Intimate-partner violence includes emotional, physical and sexual violence, and can affect both men and women. Estimates of experience with intimate-partner violence among women range from 10 to 70 per cent for physical violence, and three to 60 per cent for sexual violence by a partner globally. Less is known about the worldwide prevalence of inter-partner violence among men.
In the study, more than 2,400 Torontonians were randomly selected and asked to respond a series of questions in face-to-face interviews. Fifty-two per cent were female; 70 per cent were between the ages of 25 and 50. Fourteen per cent had experienced non-physical intimate-partner violence, while eight per cent experienced physical intimate-partner violence in the two years prior to the interview. More women than men had experienced non-physical intimate-partner violence - a finding that was unsurprising, said Dr. O'Campo, a social epidemiologist.

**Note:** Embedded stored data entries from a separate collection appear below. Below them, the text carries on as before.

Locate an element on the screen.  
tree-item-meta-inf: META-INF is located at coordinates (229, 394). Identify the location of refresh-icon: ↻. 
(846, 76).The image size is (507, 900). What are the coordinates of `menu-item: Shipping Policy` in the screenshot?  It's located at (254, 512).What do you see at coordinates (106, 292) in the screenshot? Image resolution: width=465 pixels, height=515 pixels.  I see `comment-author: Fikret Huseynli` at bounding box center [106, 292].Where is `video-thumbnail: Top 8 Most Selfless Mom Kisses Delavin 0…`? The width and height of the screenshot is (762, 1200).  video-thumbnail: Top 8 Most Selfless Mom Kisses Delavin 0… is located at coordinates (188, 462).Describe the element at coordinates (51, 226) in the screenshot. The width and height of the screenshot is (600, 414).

"The prevalence of lifetime violence is unacceptably high for women," said Dr. O'Campo. "It's preventable, and we, as a society, must invest more in the kind of co-ordinated services women need to stay safe."
Dr. O'Campo said her research draws attention to the need for more co-ordinated services to ensure women have access to the proper supports to get back on their feet.
"Nine times out of ten, these women have multiple issues that need to be dealt with at once," said Dr. O'Campo.
"They need housing, child care, their mental health needs addressing and they often require employment-related assistance. But often, these issues are dealt with one at a time."
She also said more attention needs to be focused on intimate-partner violence in men. "This can only help inform and bolster community based interventions to address this challenging and complex issue," she said.
Dr. O'Campo was also the lead author of a study published in May in Housing Studies that highlighted the need for housing stability as a major concern for women who were living with their abusive partner, who had recently left, and who had long left their partners. "Safety, stability and control vanish as soon as emotional and physical abuse enter the picture," said Dr. O'Campo. "The home suddenly becomes a main source of stress and danger."
Both papers, she said, attempt to show how violence affects many aspects of people's lives. "We should be doing more to prevent this problem," she said.